A Lei Geral de Proteção de Dados (LGPD) foi concebida para abranger diversas indústrias, todavia, não é possível ignorar o papel crucial desempenhado pelas startups na sua criação e implementação. Assim, destaca-se a conexão peculiar entre as startups e a LGPD, onde se defende que a legislação só existe em razão do impacto crescente dessas empresas inovadoras, e que o papel do advogado diante desse cenário se torna de extrema relevância
O advento da internet comercializável foi o catalisador inicial para a “Transformação Digital”, momento em que ocorreu a queda dos parâmetros analógicos (pré-digitais) e o crescimento exponencial dos parâmetros digitais.
Esse crescimento está relacionado às Revoluções Industriais, recapitulando rapidamente as suas fases:
- 1ª Revolução: mecanização da produção (exemplo: documentos escritos manualmente passaram a ser redigidos com máquinas de escrever);
- 2ª Revolução: criou-se a linha de produção e iniciou-se o uso da energia elétrica (Exemplo: agora a máquina de escrever é elétrica);
- 3ª Revolução: automação e computação(exemplos: criação dos robôs usados nas indústrias; desenvolvimento da biotecnologia etc, e
- 4ª Revolução ou Industria 4.0: finalmente chegamos no mundo da obtenção de dados por meios digitais(exemplos: Inteligência artificial; robótica; internet das coisas; computação em nuvem etc)
Diante do contexto evolutivo da indústria, empresas tradicionais (ou analógicas) tiveram que fazer uma escolha: “adaptar-se as inovações trazidas com os avanços tecnológicos ou permanecer em seu modelo tradicional de negócio?”. Acreditou-se que a resposta era óbvia, embora algumas empresas tenham feito a escolha errada.

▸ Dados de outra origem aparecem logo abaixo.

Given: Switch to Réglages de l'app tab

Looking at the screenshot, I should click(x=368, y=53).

Quem ainda se lembra da KODAK? Exatamente, este foi o resultado.
O crescimento do mundo dos dados para antever e tratar o querer do consumidor, levou a necessidade de criar-se dados para diversos segmento do cotidiano, como: dados de comportamento, contato, preferência por produtos, relacionamentos e outras informações passaram a ser essenciais para a tomada de decisões em tempo real.
Em razão das novas necessidades da sociedade e o surgimento de um novo mercado exponencial nasceram as Startups, consideradas empresas nativas digitais, pois não apenas se adaptaram às mudanças, mas também as impulsionaram. Essas empresas (startups) que possuem a era digital como seu habitat, são caracterizadas por sua agilidade, inovação e conexão irrestrita da tecnologia.

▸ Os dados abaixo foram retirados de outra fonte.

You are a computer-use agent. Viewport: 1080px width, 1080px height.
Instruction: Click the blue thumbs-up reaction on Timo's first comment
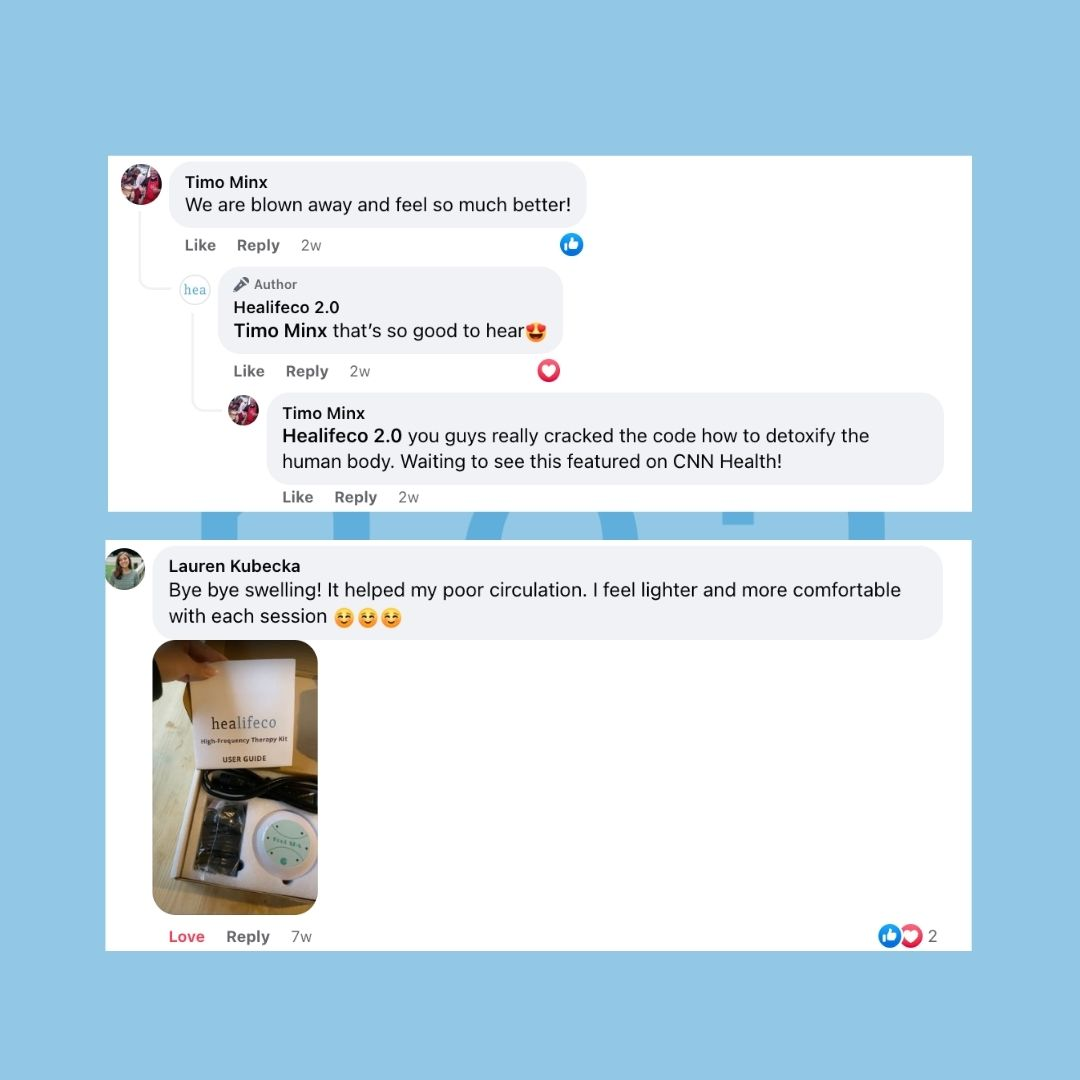coord(571,245)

Deste modo, as Startups se tornaram a face visível da Transformação Digital, introduzindo modelos de negócios disruptivos que desafiam as convenções tradicionais, valendo-se dos dados obtidos de usuários como geradores de riquezas, ou seja, transformaram os dados no novo petróleo.

Os dados tornaram-se ativos valiosos, impulsionando o crescimento das startups, as quais se destacam por entenderem as nuances da era digital e utilizarem estrategicamente as informações disponíveis, bem como na forma de obtê-las. Assim, pode-se utilizar como exemplos bem-sucedidos as seguintes Startups: Google, e-Bay, Facebook, Amazon, TikTok, Nubank etc.

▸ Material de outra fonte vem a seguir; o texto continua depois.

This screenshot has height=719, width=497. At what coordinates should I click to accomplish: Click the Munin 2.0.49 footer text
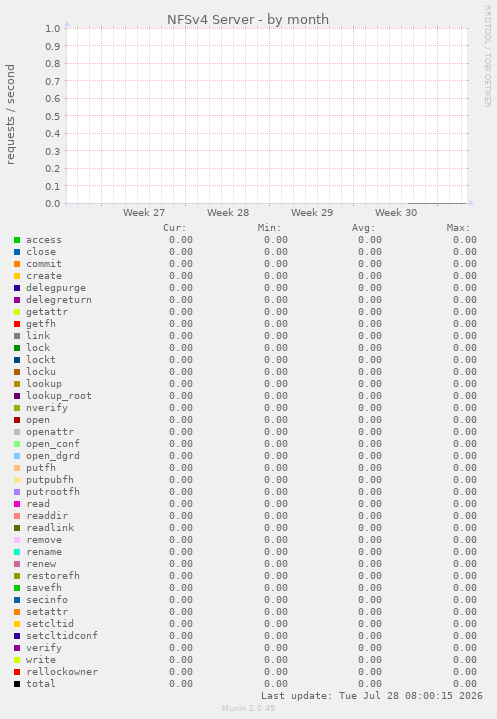point(248,708)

Mesmo que o termo "startup" possa não ser familiar para todos, qualquer empreendimento de sucesso no mundo digital segue a metodologia dessas empresas inovadoras. Isso inclui não apenas as gigantes tecnológicas, mas também influenciadores, youtubers, blogueiros, podcasters, gamers, escritórios de advocacia virtuais e muitos outros.
Portanto, é possível afirmarmos que a essência do modelo de negócios das startups é centrada em dados, buscando informações particulares para proporcionar experiências personalizadas aos usuários, todavia, com essa busca incessante por dados a sociedade criou um alerta, pois cresceram-se as preocupações com os seus dados pessoais, ou seja, a privacidade ficou desprotegida.